EXERCISE
Below this line are records; write out exactly the lines from the one containing "441x268 pixels." through the one containing "This screenshot has height=199, width=254.", with the pictures left out.

DATA EXTRACTS
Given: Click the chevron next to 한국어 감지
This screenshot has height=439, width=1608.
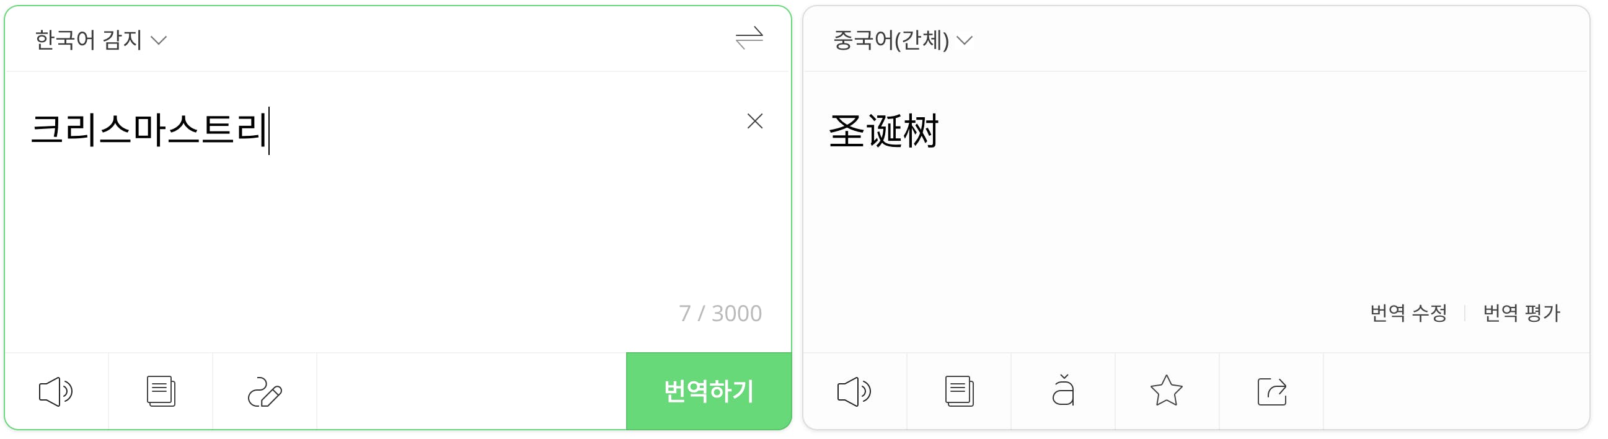Looking at the screenshot, I should click(159, 41).
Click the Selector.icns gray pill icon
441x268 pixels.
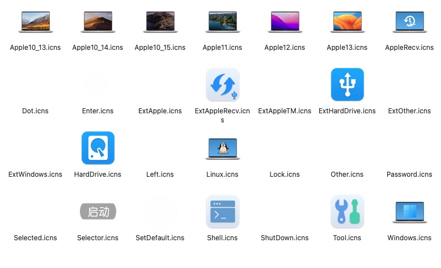coord(97,212)
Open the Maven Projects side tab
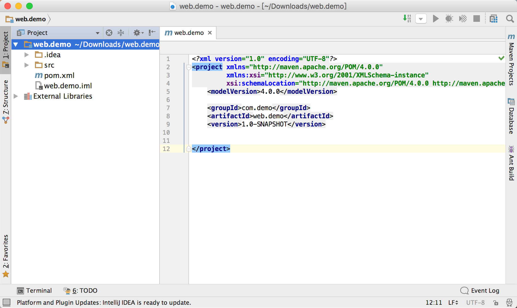 click(x=511, y=60)
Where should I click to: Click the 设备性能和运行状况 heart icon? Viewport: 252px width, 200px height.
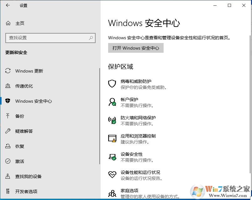(x=112, y=175)
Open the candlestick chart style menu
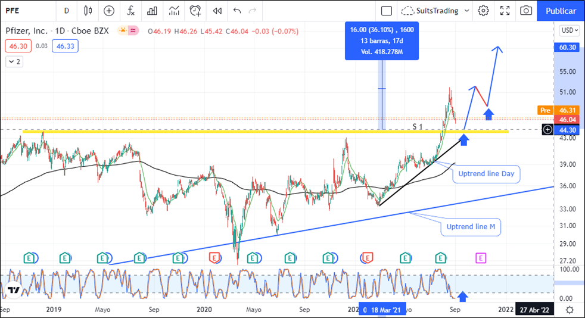Image resolution: width=585 pixels, height=318 pixels. pos(88,10)
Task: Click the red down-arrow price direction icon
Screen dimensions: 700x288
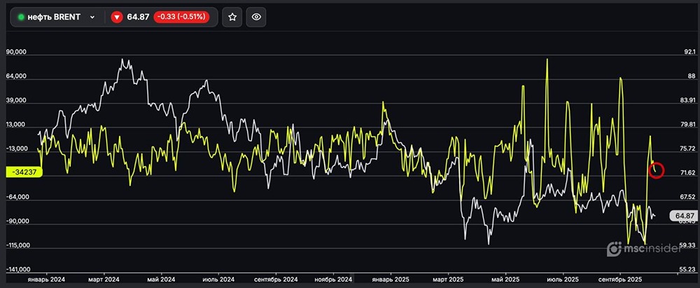Action: (117, 17)

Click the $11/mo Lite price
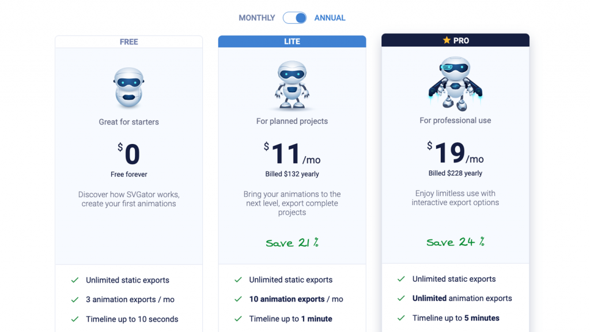pos(292,153)
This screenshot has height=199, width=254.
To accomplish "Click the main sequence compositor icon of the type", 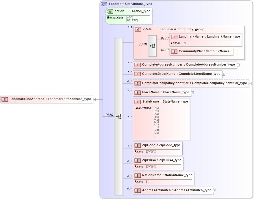I will click(x=118, y=116).
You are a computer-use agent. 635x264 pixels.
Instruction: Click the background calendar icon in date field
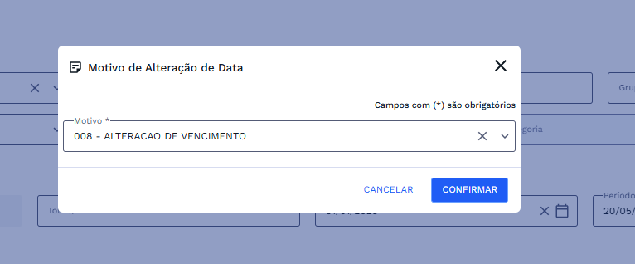[562, 211]

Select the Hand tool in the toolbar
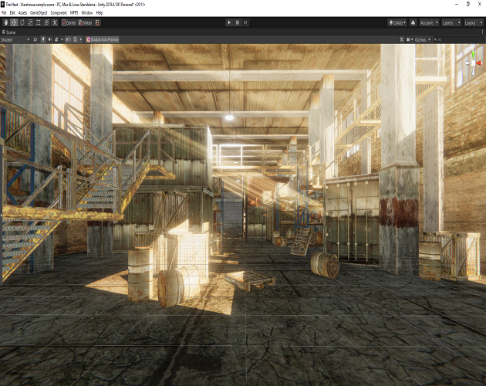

WRITTEN RESPONSE
441x268 pixels.
coord(97,212)
Open the Maven Projects side tab
 click(x=511, y=60)
Where should I click to: Click the 设备性能和运行状况 heart icon? Viewport: 252px width, 200px height.
(x=112, y=175)
Open the candlestick chart style menu
Image resolution: width=585 pixels, height=318 pixels. pos(88,10)
Task: Click the red down-arrow price direction icon
Screen dimensions: 700x288
Action: (117, 17)

Click the $11/mo Lite price
pos(292,153)
This screenshot has height=199, width=254.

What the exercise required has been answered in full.